Saved entries:
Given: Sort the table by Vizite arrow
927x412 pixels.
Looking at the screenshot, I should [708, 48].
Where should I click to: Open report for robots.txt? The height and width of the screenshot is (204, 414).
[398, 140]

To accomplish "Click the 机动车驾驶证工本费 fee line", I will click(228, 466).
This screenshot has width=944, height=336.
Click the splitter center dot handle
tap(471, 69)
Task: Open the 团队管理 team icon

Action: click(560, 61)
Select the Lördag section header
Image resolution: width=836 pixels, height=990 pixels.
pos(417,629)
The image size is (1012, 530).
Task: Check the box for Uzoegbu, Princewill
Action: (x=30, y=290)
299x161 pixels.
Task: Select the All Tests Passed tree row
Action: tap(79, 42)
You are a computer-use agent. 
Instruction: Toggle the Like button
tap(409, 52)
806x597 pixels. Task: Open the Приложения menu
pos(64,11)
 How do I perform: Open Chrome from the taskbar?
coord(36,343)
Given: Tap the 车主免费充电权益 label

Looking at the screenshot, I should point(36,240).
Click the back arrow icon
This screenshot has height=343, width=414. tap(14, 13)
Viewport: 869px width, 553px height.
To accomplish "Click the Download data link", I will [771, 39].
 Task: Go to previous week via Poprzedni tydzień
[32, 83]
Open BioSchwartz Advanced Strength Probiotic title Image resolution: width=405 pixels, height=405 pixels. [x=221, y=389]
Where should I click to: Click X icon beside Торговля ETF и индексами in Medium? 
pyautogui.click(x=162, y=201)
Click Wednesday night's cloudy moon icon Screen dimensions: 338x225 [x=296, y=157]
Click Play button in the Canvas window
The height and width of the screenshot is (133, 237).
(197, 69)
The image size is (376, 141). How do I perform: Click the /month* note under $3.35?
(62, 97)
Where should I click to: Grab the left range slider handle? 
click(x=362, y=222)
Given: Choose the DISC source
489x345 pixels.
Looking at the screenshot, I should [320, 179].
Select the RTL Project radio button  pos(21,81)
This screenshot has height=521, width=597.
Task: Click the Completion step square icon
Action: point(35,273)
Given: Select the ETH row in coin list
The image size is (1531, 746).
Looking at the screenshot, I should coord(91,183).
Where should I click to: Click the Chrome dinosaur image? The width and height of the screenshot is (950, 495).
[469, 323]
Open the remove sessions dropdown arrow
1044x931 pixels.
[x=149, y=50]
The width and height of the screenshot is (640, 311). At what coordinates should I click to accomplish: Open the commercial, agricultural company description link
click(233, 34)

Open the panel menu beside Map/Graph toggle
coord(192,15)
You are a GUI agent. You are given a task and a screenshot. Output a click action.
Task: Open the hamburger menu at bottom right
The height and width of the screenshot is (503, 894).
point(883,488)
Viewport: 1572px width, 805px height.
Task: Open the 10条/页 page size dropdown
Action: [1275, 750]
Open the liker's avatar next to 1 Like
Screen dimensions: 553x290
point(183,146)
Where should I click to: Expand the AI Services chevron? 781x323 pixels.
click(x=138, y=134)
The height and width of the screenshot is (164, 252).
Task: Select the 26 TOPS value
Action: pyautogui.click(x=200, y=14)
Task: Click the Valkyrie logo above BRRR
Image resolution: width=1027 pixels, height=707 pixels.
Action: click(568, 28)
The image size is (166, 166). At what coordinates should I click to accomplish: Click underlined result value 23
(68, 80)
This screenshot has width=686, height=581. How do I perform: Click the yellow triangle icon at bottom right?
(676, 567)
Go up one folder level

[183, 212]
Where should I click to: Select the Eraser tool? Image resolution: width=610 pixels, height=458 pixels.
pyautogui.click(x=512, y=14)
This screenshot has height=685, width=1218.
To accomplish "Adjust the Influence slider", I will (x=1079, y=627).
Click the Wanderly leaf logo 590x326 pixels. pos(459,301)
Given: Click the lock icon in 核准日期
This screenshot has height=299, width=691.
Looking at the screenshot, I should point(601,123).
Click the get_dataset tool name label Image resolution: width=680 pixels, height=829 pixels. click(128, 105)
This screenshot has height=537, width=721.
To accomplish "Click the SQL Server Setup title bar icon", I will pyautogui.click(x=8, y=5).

## Instructions to follow
Reproduce exactly the line containing "This screenshot has width=686, height=581." and every line after it through the end of the records above, and nothing else.

## Answer space
This screenshot has width=686, height=581. How do I perform: Click the yellow triangle icon at bottom right?
(676, 567)
Go up one folder level

[183, 212]
Where should I click to: Select the Eraser tool? Image resolution: width=610 pixels, height=458 pixels.
pyautogui.click(x=512, y=14)
This screenshot has height=685, width=1218.
To accomplish "Adjust the Influence slider", I will (x=1079, y=627).
Click the Wanderly leaf logo 590x326 pixels. pos(459,301)
Given: Click the lock icon in 核准日期
This screenshot has height=299, width=691.
Looking at the screenshot, I should point(601,123).
Click the get_dataset tool name label Image resolution: width=680 pixels, height=829 pixels. click(128, 105)
This screenshot has height=537, width=721.
To accomplish "Click the SQL Server Setup title bar icon", I will pyautogui.click(x=8, y=5).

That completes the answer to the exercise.